Algo que maravilla, que sobrecoge por ser extraordinario. Viene de fuera. Se sale de lo normal. Nos deja ahí, detenidos y mirando. Porque tiene que ver con mirar-hacia, con admirar. Es como si algo que está ahí nos enfocara, dirigiera nuestra mirada, decidiera incluso por nosotros, no pudiendo hacer otra cosa. Es una esclavitud, por tanto. Un golpe de efecto instantáneo y poco más. El día a día, por si interesa, no puede vivir de lo maravilloso. Aspirar a lo maravilloso continuamente es un engaño marketiniano de nuestro pobre tiempo en rutinas y sentido.

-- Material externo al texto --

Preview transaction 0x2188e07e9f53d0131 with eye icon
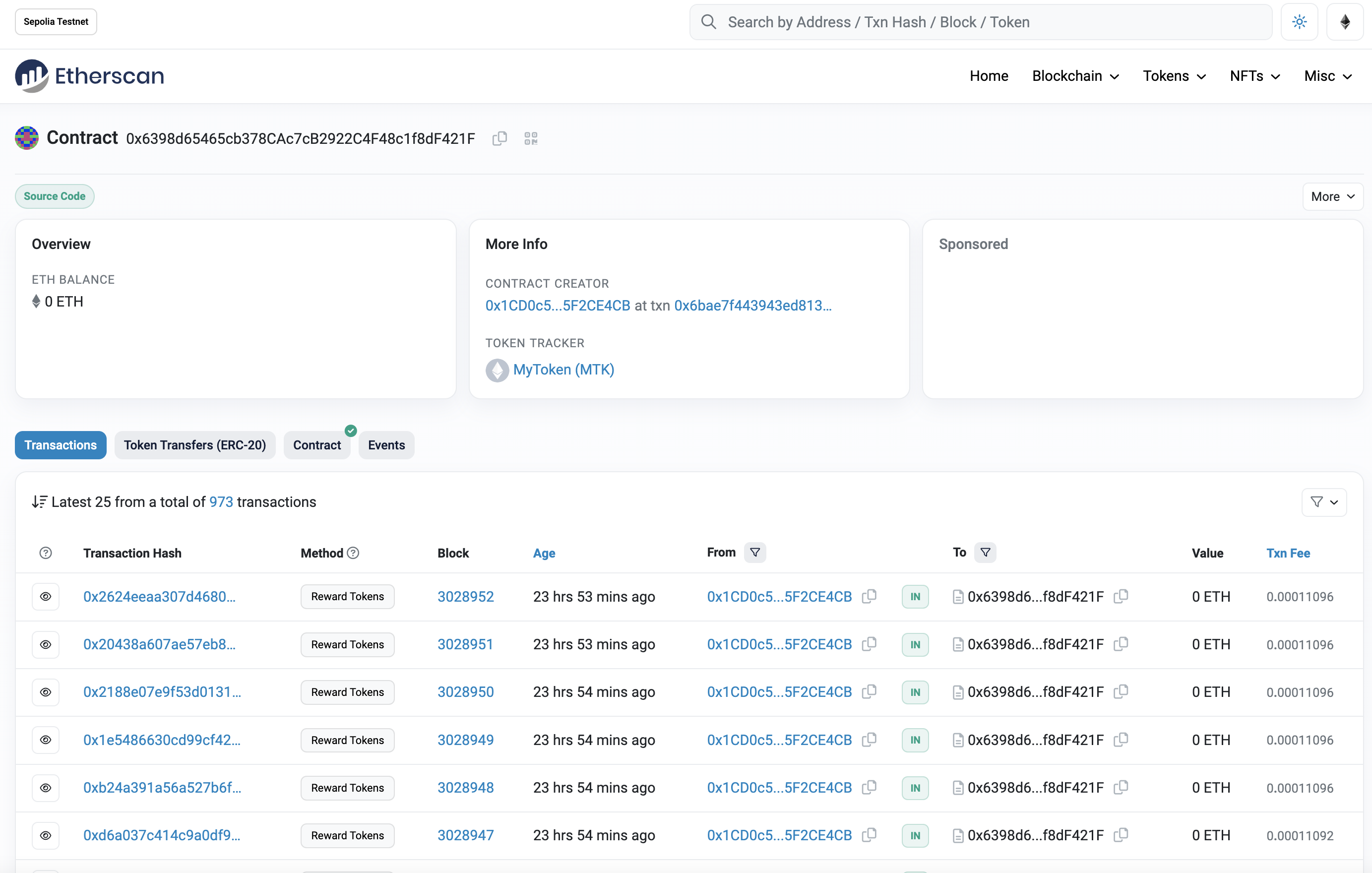1372x873 pixels. [46, 692]
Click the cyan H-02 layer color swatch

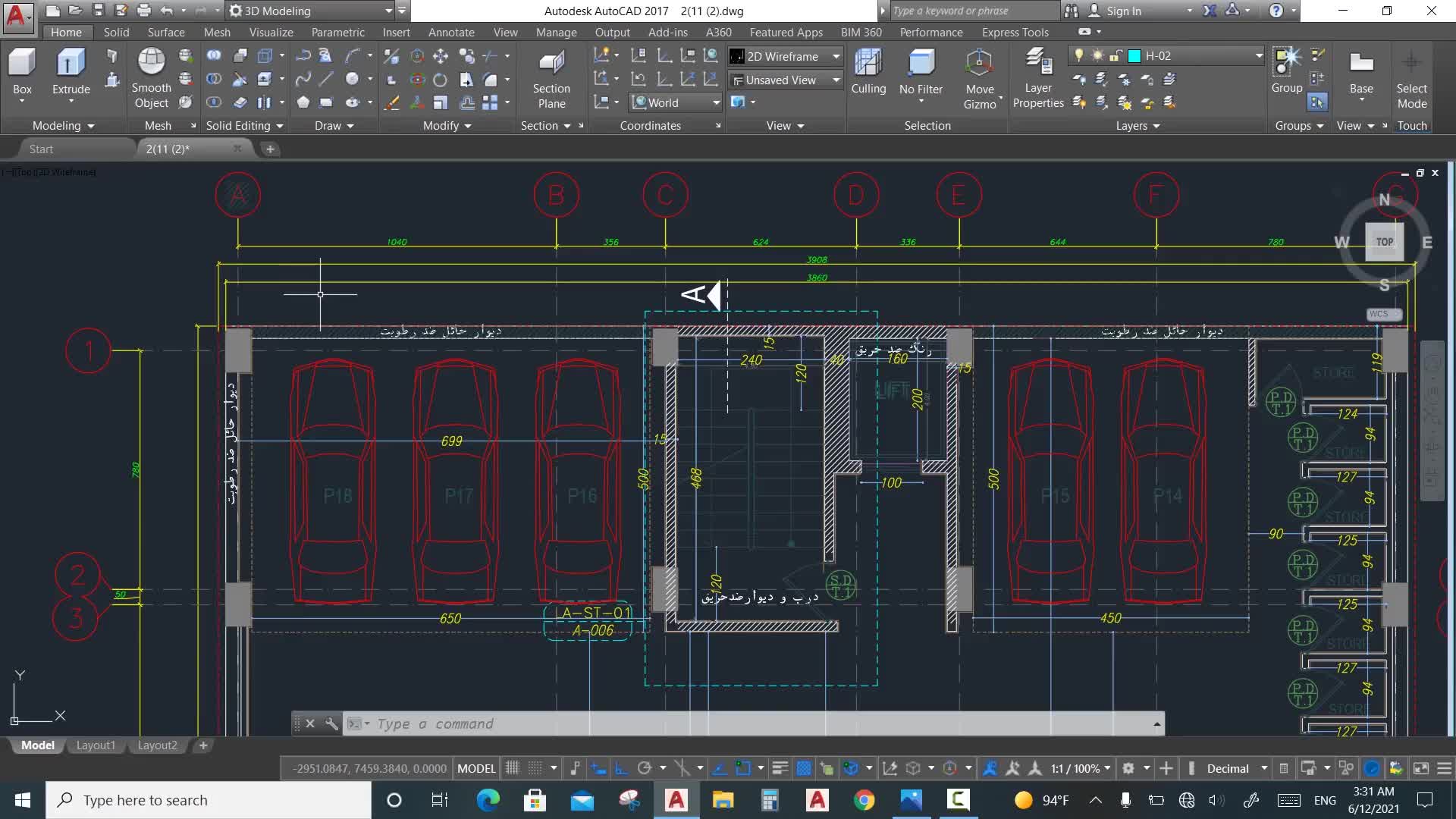coord(1134,55)
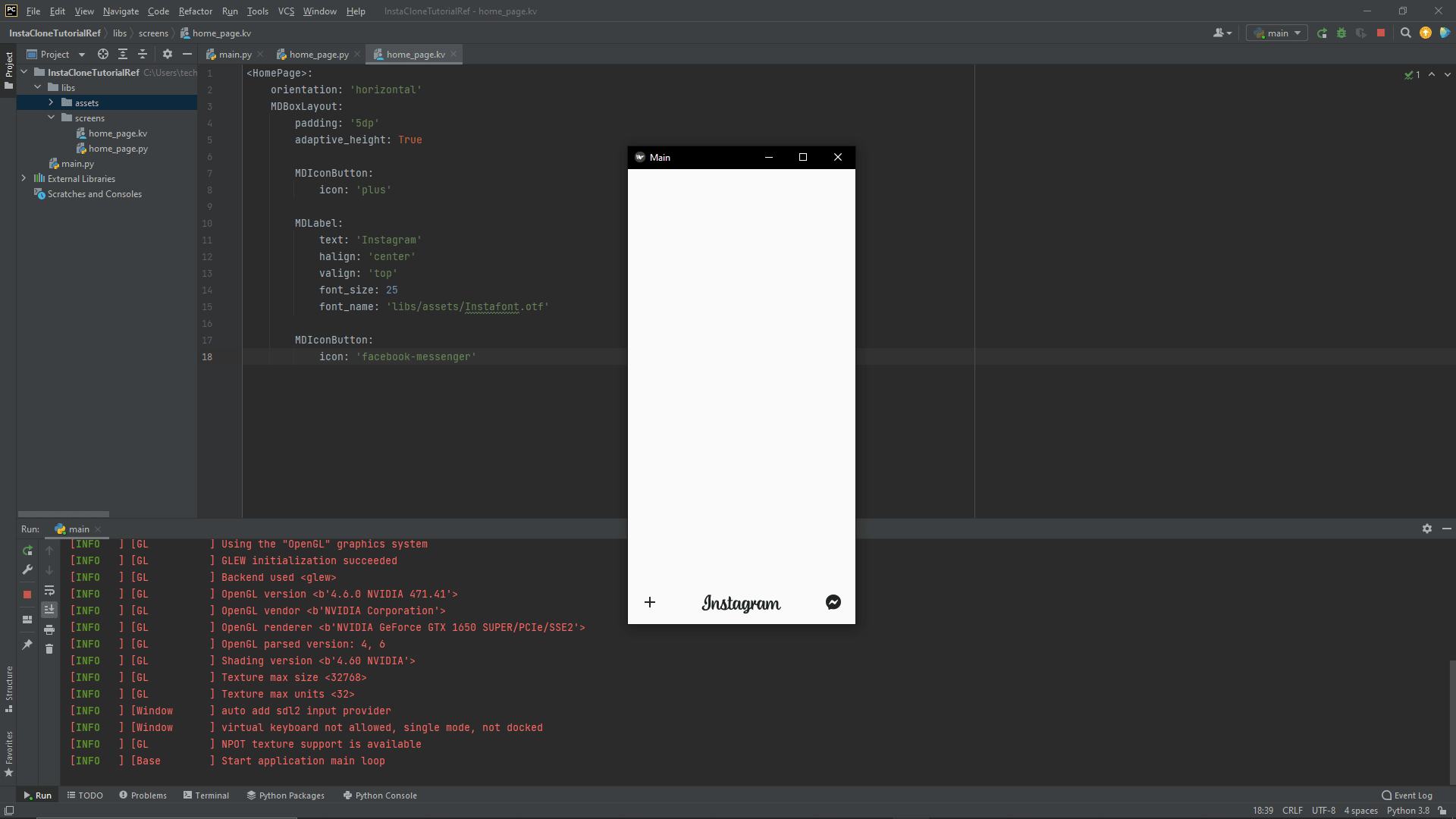
Task: Toggle scroll to end in console output
Action: [49, 609]
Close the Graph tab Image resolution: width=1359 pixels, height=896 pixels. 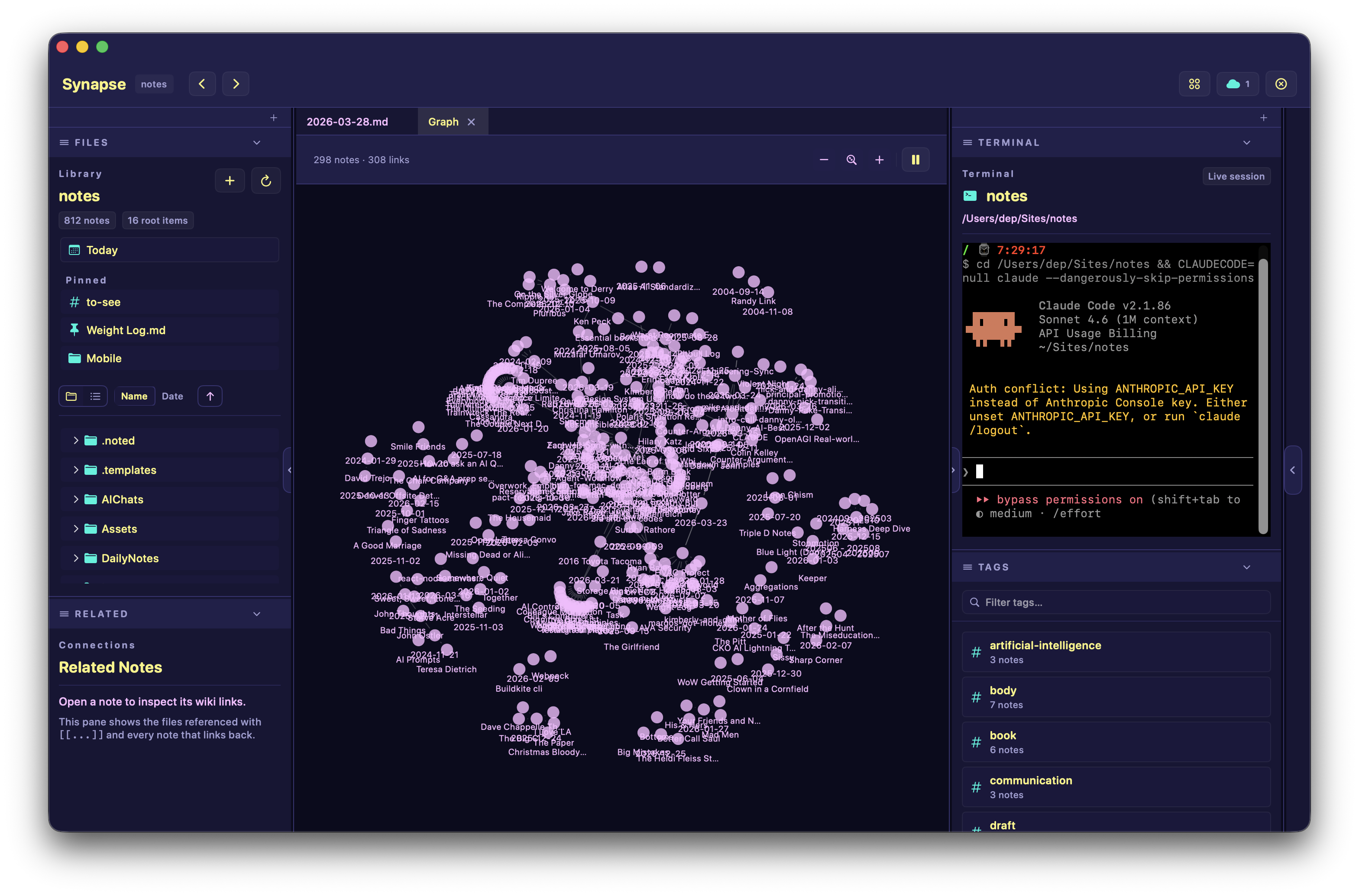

Ayer leía sobre educación, en relación a la sostenibilidad de la atención y la capacidad de trabajo, que lo mejor es avanzar sobre lo cotidiano. Como montar en bicicleta. No se puede querer estar todos los días aprendiendo algo nuevo y haciendo nuevas todas las cosas. Resultaría una ridiculez agotadora y desesperante. Por una parte, a nadie amarga un dulce. Por otra, qué empacho nos llevaríamos. En la cuestión de la atención andamos despistadísimos. Ahora dicen que lo mejor es esto, cuando todo el mundo sabe que es aquello. Luego volverán a aquello, pero será ya tarde. Lo mejor para la atención es atender. De verdad, implicarse en una tarea con atención. No quince minutos, sino lo máximo posible. Con sentido común. Qué pena que nuestros jóvenes no puedan atender a cosas importantes más de diez minutos. Qué pena de educación. Y qué escasa capacidad de resistencia compartida.

En el mundo de lo maravilloso, las personas y las cosas parecen tener vida. Por eso encantan ciertos universos, por eso atrapan algunas narraciones. Porque al contarse, dan sentido. Porque al narrarlas y repetirlas y aumentarlas, van teniendo que ver con nosotros y nuestro mundo con el suyo. Como ocurre en las historias de nuestra memoria, que incremental el caudal de nuestra experiencia y sabiduría. En las escuelas hay que narrar más y mejor, volver a fortalecer esos huesos del espíritu que darán consistencia a todo lo demás. Y qué importantes son las narraciones, las palabras y los diálogos en todo esto. Siempre que estén vinculadas con la verdad, el bien y no jueguen con la belleza estúpida y superflua que mancilla la esperanza que porta. Los justos, silenciosos, sostienen el mundo con su fe.